Storm Drains

The storm drain system helps prevent floods by diverting rainwater into nearby waterways.  During rainstorms, water runs off of buildings, roads and other hard surfaces, picking up trash and pollutants along the way.  The water and pollutants flow into storm drains and through underground pipes directly into the nearest stream, pond or water reservoir.

What about the drains in my house?
The drains in your house are part of a different system, the waste water system.  Dirty water from inside your home flows into underground pipes that are connected to a waste water treatment plant.  The water from your home is cleaned before it is released back into creeks and streams.

Storm water is not treated?
That's right!  The storm drainage system carries rainwater directly to creeks, streams, ponds and reservoirs.  That is why it is important to keep trash, motor oil, pesticides and other chemicals from entering the storm drain.  Everything that goes in - comes out in our waterways.  Polluted water is harmful to fish, wildlife and humans.

Storm Water Reminders
  • Never pour or dump anything down a storm drain.
  • Keep streets clean.
  • Dispose of trash properly.
  • Rake leaves and debris away from storm drains.
  • Apply lawn and garden chemicals sparingly and according to directions.

All Water is Recycled
The same water that existed on earth in the beginning is still here.  It continually moves around, through and above our planet as water vapor, liquid and ice. 

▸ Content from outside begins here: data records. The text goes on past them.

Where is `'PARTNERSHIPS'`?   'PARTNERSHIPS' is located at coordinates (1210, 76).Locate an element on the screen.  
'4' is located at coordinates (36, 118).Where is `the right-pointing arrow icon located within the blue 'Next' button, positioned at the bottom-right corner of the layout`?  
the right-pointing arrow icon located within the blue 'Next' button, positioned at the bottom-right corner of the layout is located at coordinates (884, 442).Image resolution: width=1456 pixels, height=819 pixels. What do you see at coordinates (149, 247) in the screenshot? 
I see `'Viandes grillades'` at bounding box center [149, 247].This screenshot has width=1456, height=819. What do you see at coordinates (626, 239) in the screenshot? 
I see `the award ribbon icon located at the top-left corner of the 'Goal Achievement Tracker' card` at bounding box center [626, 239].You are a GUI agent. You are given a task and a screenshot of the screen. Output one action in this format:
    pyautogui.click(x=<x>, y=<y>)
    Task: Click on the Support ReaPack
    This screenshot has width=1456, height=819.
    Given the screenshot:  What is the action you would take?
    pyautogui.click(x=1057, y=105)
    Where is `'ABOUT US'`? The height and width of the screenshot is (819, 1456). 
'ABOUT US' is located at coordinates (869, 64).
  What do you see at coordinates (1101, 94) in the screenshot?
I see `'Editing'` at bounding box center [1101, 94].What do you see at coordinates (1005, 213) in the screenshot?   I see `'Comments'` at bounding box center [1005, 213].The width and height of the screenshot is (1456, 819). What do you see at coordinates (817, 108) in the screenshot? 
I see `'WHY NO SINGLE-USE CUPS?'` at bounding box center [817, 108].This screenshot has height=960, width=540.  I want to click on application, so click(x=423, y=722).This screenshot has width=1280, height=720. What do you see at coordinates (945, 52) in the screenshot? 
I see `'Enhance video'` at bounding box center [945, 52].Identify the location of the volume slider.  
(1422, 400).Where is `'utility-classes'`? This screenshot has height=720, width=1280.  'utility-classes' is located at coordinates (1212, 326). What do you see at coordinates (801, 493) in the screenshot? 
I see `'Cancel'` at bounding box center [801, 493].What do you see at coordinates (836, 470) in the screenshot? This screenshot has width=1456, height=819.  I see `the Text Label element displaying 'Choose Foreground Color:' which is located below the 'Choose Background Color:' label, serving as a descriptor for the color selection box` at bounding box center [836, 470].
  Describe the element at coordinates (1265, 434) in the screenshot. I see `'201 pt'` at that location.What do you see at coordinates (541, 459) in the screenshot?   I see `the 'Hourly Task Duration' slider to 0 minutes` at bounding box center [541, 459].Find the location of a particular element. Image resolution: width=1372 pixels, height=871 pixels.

As our population increases, so do demands on our limited water resources.  Household products such as pesticides, fertilizers, fuels and cleaning products can contaminate our water when they are not handles and stored properly.  These pollutants are swept into the storm drainage system as rainwater flows across rooftops, lawns, streets and parking lots.

It is difficult and expensive to remove pollutants from our water supply.  The best way to protect this resource is to keep pollutants out.